Dans son texte de samedi, plutôt vague, le PQ propose «d'assumer pleinement tous les pouvoirs» et de «repousser à sa limite le carcan constitutionnel canadien». On promet, sans préciser, qu'on utilisera «tous les moyens politiques et juridiques» nécessaires, tels le recours à la clause dérogatoire et l'adoption de modifications constitutionnelles.

Comme l'a indiqué La Presse il y a deux semaines, le texte propose d'imposer la loi 101 au collégial - les francophones et les allophones ne pourraient aller au cégep en anglais, une disposition applaudie par les délégués. En revanche, les collèges francophones devront offrir aux étudiants qui le demandent un trimestre d'immersion en anglais, et les cégeps anglophones devront offrir l'immersion en français. Le PQ compte réduire les subventions aux écoles privées qui refusent d'intégrer des élèves en difficulté d'apprentissage et couper les vivres à celles dont l'enseignement s'appuie avant tout sur la religion. On appliquera aux entreprises qui comptent de 11 à 49 employés les dispositions de la Charte de la langue réservées jusqu'ici aux firmes qui ont plus de 50 salariés. Les cours d'histoire nationale au secondaire seront revus et les écoles passerelles seront éradiquées.

Un gouvernement du PQ déclencherait la fameuse enquête sur l'industrie de la construction et ramènerait à 500$ le plafond des contributions aux partis politiques, actuellement de 3000$.

Le caractère vague des engagements du PQ a donné samedi plus de poids aux déclarations de Jacques Parizeau, publiées dans The Globe and Mail.
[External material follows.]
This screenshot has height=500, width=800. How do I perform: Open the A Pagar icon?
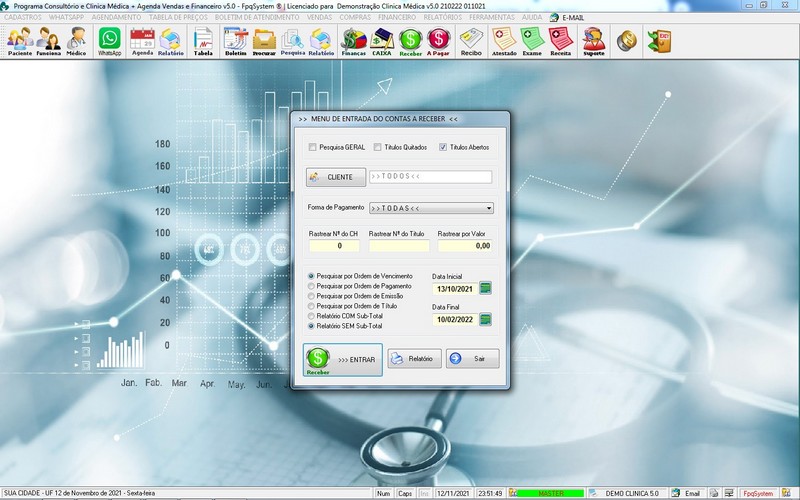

Selon lui, trop de souverainistes souhaitent d'abord prendre le pouvoir et proposent un agenda de «bon gouvernement» plutôt que de préparer la souveraineté du Québec. «Nous faisons aujourd'hui la meilleure preuve qu'on prépare l'indépendance. J'échange régulièrement avec M. Parizeau, je sens plutôt un appui de sa part. M. Parizeau est toujours impatient, c'est normal, nous le sommes aussi», a dit Mme Marois.